Start Records

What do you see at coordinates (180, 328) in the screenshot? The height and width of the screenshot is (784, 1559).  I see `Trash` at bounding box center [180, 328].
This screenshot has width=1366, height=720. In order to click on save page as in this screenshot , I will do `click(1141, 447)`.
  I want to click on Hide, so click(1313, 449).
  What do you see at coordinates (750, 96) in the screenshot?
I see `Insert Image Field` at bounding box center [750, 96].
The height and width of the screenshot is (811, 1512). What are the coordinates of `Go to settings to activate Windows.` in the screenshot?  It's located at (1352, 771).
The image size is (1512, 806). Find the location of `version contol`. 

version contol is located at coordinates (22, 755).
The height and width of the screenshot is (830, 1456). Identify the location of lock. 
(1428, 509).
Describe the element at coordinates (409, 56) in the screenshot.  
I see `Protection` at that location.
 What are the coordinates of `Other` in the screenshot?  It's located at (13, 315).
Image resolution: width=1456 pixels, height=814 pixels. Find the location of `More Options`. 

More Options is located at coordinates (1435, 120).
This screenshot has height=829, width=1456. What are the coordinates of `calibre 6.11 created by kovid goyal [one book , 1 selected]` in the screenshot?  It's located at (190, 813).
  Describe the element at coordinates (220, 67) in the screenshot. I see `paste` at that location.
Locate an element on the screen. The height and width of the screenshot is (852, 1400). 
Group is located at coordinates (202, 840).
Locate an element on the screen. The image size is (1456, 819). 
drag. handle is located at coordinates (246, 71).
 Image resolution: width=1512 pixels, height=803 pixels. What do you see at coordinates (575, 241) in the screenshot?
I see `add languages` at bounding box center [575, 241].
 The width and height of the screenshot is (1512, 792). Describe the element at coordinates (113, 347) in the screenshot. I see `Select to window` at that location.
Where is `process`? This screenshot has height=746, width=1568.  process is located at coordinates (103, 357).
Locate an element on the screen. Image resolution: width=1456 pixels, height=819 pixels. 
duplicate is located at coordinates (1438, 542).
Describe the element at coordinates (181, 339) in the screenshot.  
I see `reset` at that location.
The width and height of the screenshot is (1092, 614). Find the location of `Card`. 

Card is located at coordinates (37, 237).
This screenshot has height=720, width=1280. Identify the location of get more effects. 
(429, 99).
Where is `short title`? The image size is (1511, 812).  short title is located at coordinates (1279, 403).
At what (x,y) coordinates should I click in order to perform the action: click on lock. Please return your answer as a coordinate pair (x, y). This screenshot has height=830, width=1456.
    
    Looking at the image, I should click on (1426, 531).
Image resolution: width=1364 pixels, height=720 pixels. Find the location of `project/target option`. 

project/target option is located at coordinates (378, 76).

End Records

Write out again, unchanged, the stretch of lines from the one containing "coordinates (103, 357)." through the end of the lines.

- Solution to this problem -
Where is `process`? This screenshot has height=746, width=1568.  process is located at coordinates (103, 357).
Locate an element on the screen. Image resolution: width=1456 pixels, height=819 pixels. 
duplicate is located at coordinates (1438, 542).
Describe the element at coordinates (181, 339) in the screenshot.  
I see `reset` at that location.
The width and height of the screenshot is (1092, 614). Find the location of `Card`. 

Card is located at coordinates (37, 237).
This screenshot has height=720, width=1280. Identify the location of get more effects. 
(429, 99).
Where is `short title`? The image size is (1511, 812).  short title is located at coordinates (1279, 403).
At what (x,y) coordinates should I click in order to perform the action: click on lock. Please return your answer as a coordinate pair (x, y). This screenshot has height=830, width=1456.
    
    Looking at the image, I should click on (1426, 531).
Image resolution: width=1364 pixels, height=720 pixels. Find the location of `project/target option`. 

project/target option is located at coordinates (378, 76).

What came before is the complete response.